Many people who have struggled with weight issues are emotional eaters who tend to use food as a coping strategy.  This is especially true for many sensitive people.  In Weight Loss for People for Feel Too Much, the author has developed  a 4-step, 8-week program to help such individuals identify and understand the real reason they battle with emotional eating, instead of recognizing  triggers such as, feelings of empathy, sadness, fear, anger etc. The author writes about "empathy overload" and how sensitive people are especially affected by the plight of others, both humans and animals, and how too much television, news and violence is not a good a thing for these individuals. 

This isn't a diet plan that has you limiting calories or counting points, or even restricting your choices to eating special foods. The author does highly recommend eating a plant-based diet, and organic foods whenever possible. It is also important to be aware of how your body reacts to the foods that you do eat. Do certain foods you eat trigger cravings and overeating?  

One thing the plan requires is journaling -- a lot of it -- mornings and evenings to help you get in touch with your feelings.  Although I'm not the type to journal about feelings, I did find that after finishing this book, evening without doing the journal writing, I now find myself analyzing what's going on in my brain when I feeling like munching endlessly. Often, I find it is boredom, or on occasion it's been that I've been thinking about a situation someone close to me is dealing with or thinking about something someone has said to me. Then at other times, it seems that a lot of the cravings go back to childhood where treats were given as a cure for sadness or even as a substitute for quality time with a loved one. There is also a spiritual "higher power" aspect to this book which will get different reactions from different readers.

The author has used this program with private clients, and there are many reviewers who seem to see this as some sort of breakthrough cure-all plan -- to me it's not.  Would I recommend this book to people struggling with dieting for years? Yes, I would, as there is some good information that may help some people refocus and "think" about what is really bothering them when they reach for something to eat that has little nutritional value. It's not, IMO, a plan that would be easy to follow 100%.

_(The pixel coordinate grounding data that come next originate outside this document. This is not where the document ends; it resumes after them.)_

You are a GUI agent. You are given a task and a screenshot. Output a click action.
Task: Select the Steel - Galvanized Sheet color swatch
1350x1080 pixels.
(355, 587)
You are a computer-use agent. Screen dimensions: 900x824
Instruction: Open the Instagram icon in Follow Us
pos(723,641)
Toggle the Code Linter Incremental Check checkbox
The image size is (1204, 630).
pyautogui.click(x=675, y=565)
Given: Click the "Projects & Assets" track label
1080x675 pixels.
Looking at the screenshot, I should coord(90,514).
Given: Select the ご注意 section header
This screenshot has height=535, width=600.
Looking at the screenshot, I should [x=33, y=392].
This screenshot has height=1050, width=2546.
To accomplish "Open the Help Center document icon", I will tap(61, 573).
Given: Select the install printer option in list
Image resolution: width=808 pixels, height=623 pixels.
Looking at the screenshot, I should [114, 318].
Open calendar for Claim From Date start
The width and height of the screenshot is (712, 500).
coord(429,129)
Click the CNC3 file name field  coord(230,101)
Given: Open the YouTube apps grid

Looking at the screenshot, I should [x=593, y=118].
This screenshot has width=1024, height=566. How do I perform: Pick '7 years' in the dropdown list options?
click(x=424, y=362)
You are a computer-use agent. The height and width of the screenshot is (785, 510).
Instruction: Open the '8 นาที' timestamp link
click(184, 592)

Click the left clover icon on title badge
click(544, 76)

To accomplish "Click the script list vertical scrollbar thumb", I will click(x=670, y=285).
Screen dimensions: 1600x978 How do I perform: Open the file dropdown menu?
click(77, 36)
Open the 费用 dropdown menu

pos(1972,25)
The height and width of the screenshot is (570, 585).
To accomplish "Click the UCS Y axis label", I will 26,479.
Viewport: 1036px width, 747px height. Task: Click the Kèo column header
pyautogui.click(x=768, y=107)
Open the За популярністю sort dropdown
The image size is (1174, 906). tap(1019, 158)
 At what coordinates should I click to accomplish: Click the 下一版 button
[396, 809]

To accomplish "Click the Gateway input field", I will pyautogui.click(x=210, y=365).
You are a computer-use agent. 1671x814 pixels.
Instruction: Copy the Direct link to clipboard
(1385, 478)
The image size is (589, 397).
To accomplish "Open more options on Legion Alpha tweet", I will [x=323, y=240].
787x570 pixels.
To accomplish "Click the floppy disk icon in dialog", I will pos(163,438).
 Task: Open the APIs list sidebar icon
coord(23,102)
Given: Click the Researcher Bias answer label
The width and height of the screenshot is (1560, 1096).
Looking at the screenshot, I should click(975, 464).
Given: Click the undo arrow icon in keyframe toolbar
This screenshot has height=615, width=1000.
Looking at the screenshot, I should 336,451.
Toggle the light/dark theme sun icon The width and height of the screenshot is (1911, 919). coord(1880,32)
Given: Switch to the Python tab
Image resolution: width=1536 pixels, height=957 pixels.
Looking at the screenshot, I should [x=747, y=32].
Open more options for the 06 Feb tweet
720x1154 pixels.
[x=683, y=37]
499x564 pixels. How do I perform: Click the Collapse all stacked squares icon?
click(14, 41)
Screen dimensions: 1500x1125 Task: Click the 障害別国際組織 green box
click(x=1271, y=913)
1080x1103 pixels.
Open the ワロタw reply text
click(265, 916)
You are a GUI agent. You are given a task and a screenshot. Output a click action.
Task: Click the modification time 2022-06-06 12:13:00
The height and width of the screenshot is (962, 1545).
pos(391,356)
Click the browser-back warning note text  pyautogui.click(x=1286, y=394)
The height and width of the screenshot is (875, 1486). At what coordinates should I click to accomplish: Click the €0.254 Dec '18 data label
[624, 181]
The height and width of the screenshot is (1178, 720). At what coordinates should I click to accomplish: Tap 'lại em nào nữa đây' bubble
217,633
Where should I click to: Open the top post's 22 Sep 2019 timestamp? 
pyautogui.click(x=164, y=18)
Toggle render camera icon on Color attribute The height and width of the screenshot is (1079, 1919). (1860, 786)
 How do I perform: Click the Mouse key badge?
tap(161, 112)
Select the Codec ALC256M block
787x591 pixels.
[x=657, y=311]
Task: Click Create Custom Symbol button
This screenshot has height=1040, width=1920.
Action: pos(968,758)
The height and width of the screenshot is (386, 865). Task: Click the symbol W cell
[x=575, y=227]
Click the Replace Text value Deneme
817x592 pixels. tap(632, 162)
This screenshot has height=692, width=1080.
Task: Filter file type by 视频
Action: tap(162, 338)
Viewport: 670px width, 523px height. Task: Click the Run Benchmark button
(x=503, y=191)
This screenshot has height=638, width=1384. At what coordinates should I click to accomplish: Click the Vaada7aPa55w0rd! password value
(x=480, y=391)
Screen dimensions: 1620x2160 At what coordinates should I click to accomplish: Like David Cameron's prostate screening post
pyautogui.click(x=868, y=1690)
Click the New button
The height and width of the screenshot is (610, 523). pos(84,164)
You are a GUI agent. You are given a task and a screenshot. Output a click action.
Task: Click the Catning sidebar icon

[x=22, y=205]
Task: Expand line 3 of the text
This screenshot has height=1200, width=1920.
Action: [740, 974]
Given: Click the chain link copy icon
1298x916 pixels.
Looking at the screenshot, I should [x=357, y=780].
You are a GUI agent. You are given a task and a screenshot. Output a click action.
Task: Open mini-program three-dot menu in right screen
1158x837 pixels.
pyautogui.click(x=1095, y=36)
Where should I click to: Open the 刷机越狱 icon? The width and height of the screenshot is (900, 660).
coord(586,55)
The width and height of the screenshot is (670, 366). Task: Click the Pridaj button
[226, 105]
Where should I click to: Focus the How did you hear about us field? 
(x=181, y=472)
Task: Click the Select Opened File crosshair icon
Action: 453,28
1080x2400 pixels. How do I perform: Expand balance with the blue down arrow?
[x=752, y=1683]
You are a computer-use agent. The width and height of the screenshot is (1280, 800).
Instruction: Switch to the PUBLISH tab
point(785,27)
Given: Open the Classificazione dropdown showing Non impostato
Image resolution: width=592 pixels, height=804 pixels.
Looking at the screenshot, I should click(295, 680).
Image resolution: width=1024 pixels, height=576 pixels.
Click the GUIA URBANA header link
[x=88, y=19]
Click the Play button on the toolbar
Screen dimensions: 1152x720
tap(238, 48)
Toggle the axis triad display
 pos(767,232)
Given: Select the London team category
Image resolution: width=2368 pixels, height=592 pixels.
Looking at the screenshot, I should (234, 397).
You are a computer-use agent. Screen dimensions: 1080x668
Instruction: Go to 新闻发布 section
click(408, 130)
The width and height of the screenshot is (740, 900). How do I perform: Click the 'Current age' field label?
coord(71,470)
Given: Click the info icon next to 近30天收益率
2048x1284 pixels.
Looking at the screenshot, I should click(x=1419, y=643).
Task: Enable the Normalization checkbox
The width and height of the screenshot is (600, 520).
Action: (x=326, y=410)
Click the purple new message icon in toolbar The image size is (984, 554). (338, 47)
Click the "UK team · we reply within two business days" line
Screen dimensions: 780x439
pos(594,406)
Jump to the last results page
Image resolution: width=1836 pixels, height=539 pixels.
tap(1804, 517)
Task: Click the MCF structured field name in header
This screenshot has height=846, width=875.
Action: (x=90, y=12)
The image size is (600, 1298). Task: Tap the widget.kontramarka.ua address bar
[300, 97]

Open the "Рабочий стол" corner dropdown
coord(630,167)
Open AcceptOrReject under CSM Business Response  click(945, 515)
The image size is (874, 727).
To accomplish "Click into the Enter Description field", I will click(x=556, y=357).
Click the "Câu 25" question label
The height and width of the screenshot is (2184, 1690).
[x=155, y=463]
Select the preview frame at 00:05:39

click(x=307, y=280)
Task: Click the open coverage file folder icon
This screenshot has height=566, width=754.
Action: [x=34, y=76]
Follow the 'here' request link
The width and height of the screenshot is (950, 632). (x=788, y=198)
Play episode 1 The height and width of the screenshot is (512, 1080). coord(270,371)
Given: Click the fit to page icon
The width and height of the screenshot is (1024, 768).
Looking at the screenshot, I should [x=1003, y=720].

  1. What an interesting idea for a book! Maybe it grew out of the idea of "comfort food", feeling the need to use food as a way of dealing (or not dealing) with emotions. This sounds like a book that could help people become more conscious of why they eat.

    Very nice and concise review, Diane!

  2. I bet I could benefit from this right now. I have so many triggers for eating that journaling would help figure it all out, I;m sure, but I just don't have time for it. Something to consider for later though.

  3. I have use of this book right now as well. I am sometimes an emotional eater, and never more when there is something going on with others. I do find it healthy to sty away from the news and violence, but I bet journaling would benefit me as well. Thanks for the heads up on this title.